入口の前で立ち止まると、リィは少し遅れてやってきたキリを振り返った。
「キリ」
「ん?」
「これ、預かっておいてくれる?」
ギュッと押し付けるようにして渡されたのは、キリがリィの寝室で見つけた例の【小箱】だった。
「これはね、とっても大切なものなの。だから少しでも中の物を見たり、触れたり、ましてや壊してしまうなんてことは、絶対にダメよ。もし守れなかったら、ただじゃ済まないからね」
いつものように終始穏やかな笑みを浮かべているが、リィは脅しともとれる言葉を羅列して、もう一度キリに強く念を押した。

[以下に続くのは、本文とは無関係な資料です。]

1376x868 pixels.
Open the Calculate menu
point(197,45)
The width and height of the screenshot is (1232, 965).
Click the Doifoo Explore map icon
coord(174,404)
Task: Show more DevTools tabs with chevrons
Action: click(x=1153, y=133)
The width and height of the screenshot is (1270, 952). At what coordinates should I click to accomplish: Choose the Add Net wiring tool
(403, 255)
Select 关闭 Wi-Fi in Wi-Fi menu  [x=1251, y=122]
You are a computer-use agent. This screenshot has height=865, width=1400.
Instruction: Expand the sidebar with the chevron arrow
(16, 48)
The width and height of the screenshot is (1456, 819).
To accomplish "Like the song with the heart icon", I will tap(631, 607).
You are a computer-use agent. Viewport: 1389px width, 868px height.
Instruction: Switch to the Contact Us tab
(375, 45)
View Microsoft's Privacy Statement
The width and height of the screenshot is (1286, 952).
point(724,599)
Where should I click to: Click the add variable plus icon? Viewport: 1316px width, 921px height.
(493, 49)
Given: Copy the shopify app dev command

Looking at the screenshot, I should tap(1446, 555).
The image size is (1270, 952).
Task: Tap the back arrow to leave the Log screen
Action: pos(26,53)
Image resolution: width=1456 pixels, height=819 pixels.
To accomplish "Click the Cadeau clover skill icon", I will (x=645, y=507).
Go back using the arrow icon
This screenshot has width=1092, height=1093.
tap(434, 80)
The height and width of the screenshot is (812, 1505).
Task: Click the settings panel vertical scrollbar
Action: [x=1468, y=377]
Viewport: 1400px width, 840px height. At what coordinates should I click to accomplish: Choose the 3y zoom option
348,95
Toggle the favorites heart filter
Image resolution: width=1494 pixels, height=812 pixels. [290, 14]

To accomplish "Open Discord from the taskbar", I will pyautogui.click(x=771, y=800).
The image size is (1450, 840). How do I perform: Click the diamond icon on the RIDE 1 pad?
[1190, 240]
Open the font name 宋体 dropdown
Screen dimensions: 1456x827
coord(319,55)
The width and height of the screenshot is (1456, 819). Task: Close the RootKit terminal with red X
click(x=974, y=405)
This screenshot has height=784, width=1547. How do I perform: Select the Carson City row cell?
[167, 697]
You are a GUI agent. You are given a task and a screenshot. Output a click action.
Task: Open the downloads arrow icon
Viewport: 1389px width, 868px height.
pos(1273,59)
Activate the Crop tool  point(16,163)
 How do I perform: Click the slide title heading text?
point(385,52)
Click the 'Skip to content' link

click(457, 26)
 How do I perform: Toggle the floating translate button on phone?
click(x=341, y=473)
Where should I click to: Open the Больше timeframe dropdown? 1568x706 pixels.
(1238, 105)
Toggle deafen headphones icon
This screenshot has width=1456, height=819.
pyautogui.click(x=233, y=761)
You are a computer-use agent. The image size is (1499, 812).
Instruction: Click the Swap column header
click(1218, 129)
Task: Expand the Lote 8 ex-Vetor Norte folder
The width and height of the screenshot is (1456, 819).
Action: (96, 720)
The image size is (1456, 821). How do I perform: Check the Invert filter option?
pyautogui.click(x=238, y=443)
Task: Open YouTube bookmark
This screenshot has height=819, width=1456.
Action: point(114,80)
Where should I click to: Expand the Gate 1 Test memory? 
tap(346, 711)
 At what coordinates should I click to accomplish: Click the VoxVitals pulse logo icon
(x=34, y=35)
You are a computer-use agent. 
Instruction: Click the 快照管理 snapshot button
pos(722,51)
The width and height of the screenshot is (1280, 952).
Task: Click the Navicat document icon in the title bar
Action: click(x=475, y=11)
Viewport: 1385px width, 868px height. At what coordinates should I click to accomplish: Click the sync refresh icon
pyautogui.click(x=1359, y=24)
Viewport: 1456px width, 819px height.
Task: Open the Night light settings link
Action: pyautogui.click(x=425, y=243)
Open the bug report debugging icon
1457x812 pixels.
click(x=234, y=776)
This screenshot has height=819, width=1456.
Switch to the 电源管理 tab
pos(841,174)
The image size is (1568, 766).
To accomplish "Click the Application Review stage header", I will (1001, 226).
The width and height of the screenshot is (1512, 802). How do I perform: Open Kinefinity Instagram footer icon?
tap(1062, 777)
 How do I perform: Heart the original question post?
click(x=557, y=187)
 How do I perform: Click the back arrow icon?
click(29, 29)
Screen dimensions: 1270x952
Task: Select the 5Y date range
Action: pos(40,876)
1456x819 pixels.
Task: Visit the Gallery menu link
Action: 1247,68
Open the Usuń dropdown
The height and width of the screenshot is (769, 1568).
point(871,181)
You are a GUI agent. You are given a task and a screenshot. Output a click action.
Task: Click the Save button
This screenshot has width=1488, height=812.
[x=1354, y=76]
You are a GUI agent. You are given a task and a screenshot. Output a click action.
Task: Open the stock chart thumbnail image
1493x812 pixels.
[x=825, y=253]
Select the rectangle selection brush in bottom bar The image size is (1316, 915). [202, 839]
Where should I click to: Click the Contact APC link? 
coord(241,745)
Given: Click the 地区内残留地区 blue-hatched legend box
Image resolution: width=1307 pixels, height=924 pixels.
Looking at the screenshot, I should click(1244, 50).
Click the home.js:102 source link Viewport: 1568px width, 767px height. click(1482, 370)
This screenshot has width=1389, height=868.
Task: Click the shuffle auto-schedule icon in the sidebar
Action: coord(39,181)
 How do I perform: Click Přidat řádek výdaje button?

キリが「うん」とも「はい」とも返事をする間もなく、リィはそのまま吸い込まれるかのように建物の中へ入ってしまった。
「ほへ……」
表の看板には、『喫茶ジュリアーティ』と洒落た書式で書かれている。
「喫茶店……」
しばらく呆然と建物を見つめていたキリは、慌てて態勢を立て直した。
そして、
「なによお、リィさんのクセして。喫茶店なんだったら、なにも外に締め出す必要なんてないでしょうがっ」
リィに対する不平不満をひとしきりぶちまけて、ひと呼吸。
そして、どこかに休憩できる場所はないか辺りを見回すキリ。
が、周囲は白を基調とした住居しかなく、建物の間は細い路地が敷いてあるのみだった。
「……困った」
小箱をギュッと握り締める。
と、突如キリの耳に、僅かにだが、荒い息遣いが飛び込んできた。